Vrijstelling OV op grond van de bestemming van het onroerend goed voor ziekenhuisdiensten
- Rolnummer
- 16/3203/A
- Datum beslissing
- 5 maart 2018
- Publicatiedatum
- 5 maart 2018
- Rechtbank
- Rechtbank van Eerste Aanleg te Gent
- Status
- Definitief
Beschrijving
Samenvatting
De belastingplichtige, een ziekenhuis, vraagt de vrijstelling onroerende voorheffing (op grond van artikel 2.1.6.0.1 VCF) voor hun meeting center / expertise- en opleidingscentrum.
Het centrum is opgericht naast het hoofdgebouw. In dit gebouw bevinden zich vergaderruimtes en een auditorium waar opleidingen kunnen plaatsvinden.
Om vrijstelling van onroerende voorheffing op grond van artikel 2.1.6.0.1, eerste lid, 1° VCF te verkrijgen, moet voldaan worden aan de twee volgende cumulatieve voorwaarden:
- De belastingplichtige mag geen winstoogmerk nastreven bij de besteding van het onroerend goed;
- Het onroerend goed moet bestemd worden voor de uitoefening van een in artikel 2.1.6.0.1, eerste lid, 1° VCF vermeld doel.
Aan de eerste voorwaarde (winstoogmerk) is voldaan. De administratie betwist dit ook niet.

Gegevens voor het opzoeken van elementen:
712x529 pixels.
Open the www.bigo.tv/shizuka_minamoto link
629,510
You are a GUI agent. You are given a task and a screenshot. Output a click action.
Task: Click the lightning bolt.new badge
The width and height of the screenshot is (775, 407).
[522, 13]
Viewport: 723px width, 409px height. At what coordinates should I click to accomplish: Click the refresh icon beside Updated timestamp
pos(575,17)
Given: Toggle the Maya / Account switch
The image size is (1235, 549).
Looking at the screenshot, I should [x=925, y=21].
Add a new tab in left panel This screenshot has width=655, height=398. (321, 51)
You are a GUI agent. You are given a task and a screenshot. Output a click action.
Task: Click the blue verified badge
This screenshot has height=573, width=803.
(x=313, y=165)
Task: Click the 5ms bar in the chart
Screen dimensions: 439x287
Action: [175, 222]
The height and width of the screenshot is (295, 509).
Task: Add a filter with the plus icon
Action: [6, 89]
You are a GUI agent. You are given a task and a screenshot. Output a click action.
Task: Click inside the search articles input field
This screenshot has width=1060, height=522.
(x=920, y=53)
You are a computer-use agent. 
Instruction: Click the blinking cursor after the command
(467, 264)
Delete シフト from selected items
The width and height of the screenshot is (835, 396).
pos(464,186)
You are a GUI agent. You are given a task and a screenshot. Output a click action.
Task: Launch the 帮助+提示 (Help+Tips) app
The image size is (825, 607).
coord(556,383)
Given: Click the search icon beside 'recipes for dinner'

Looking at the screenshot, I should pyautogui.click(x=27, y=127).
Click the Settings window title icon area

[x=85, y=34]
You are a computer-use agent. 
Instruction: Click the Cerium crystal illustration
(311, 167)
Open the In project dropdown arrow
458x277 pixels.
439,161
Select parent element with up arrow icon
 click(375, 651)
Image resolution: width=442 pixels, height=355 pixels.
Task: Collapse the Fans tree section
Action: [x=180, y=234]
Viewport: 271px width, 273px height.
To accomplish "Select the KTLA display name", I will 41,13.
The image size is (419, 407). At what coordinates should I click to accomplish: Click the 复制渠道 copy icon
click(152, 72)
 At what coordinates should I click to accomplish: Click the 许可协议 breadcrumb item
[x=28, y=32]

**Opdrachten**
1. Vat de alinea uit de uitspraak die begint met "Het centrum is opgericht" korter samen en behoud de belangrijkste feiten.
2. Neem uit de uitspraak woordelijk over wat loopt van "Om vrijstelling van" tot en met "VCF vermeld doel.".
Het materiaal hierboven is afkomstig uit een andere bron.

**Antwoorden**
1. Het centrum staat naast het hoofdgebouw en heeft vergaderruimtes en een auditorium voor opleidingen.

2.
Om vrijstelling van onroerende voorheffing op grond van artikel 2.1.6.0.1, eerste lid, 1° VCF te verkrijgen, moet voldaan worden aan de twee volgende cumulatieve voorwaarden:
- De belastingplichtige mag geen winstoogmerk nastreven bij de besteding van het onroerend goed;
- Het onroerend goed moet bestemd worden voor de uitoefening van een in artikel 2.1.6.0.1, eerste lid, 1° VCF vermeld doel.